Couple that with a nine-game conference schedule that includes home games against defending Pac-12 champ Washington, always-tough Oregon, on-the-rise California, and a UCLA team that finished strong, plus road games at Washington State and USC, and you’ve got…well…the toughest schedule in the country.

In fact, the recent release of the 2019 Pac-12 schedule led the always entertaining TMG columnist Chris Dufresne (formerly of the Los Angeles Times) to write: “Pac-12 Already Eliminated from Next Year’s College Football Playoff.”

Chris was being facetious, to a point. USC and UCLA have non-conference schedules almost as tough as Stanford’s. The Trojans play Notre Dame, Fresno State (which won 12 games this year) and BYU, while the Bruins have Oklahoma, Cincinnati and San Diego State. Oregon plays Auburn. On the other side of the coin, Washington has Eastern Washington and Hawaii, which means it will have to go 13-0 to get in.

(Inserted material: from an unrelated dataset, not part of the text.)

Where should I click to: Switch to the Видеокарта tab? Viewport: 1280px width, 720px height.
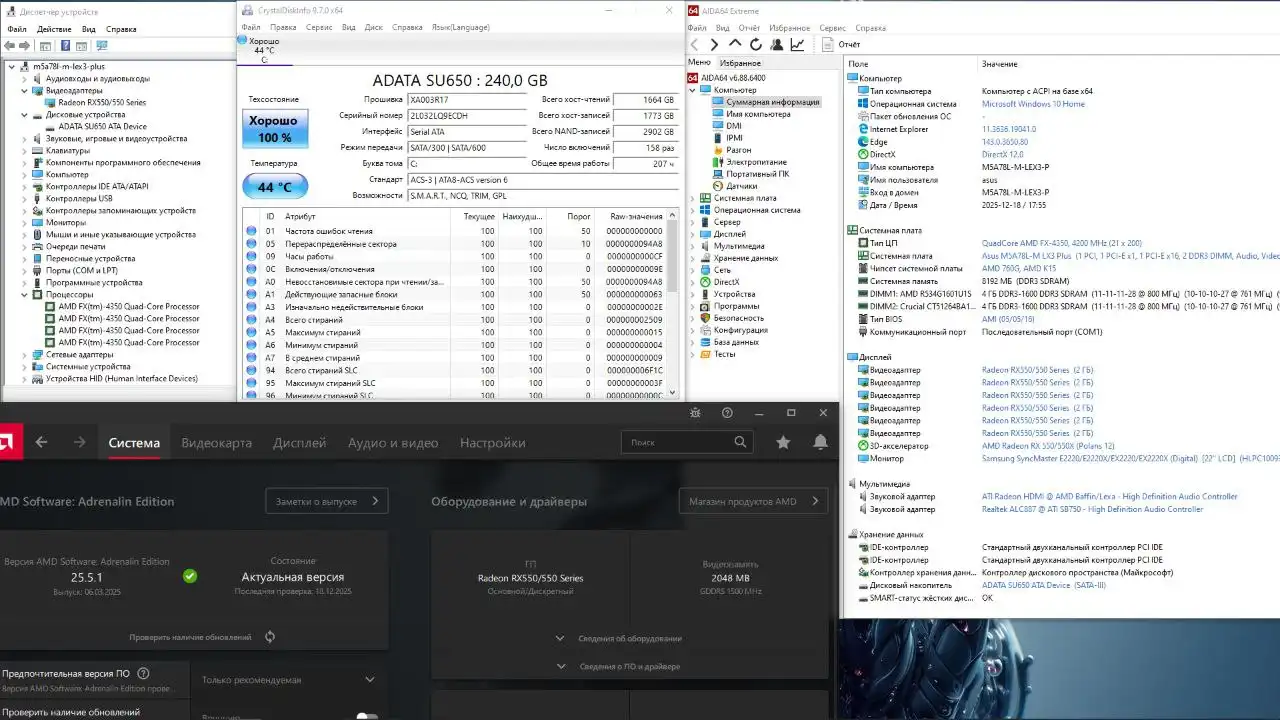216,443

As we’ve written many times, as long as the Pac-12 plays nine conference games while the SEC and ACC play eight, and as long as Pac-12 teams schedule Notre Dame, Oklahoma and Auburn, while Alabama and Clemson are playing Western Carolina and Wofford (no joke), it’s going to be very difficult to get a team in.

So it bears repeating. All conferences need to play nine conference games. Non-conference schedules should have certain minimum standards. And the playoffs should be expanded to eight teams.

Gary Cavalli - Bowl and League co-founder, author, speaker 

Gary Cavalli, the former Sports Information Director and Associate Athletic Director at Stanford University, was co-founder and executive director of the college football bowl game played in the Bay Area, and previously was co-founder and President of the American Basketball League.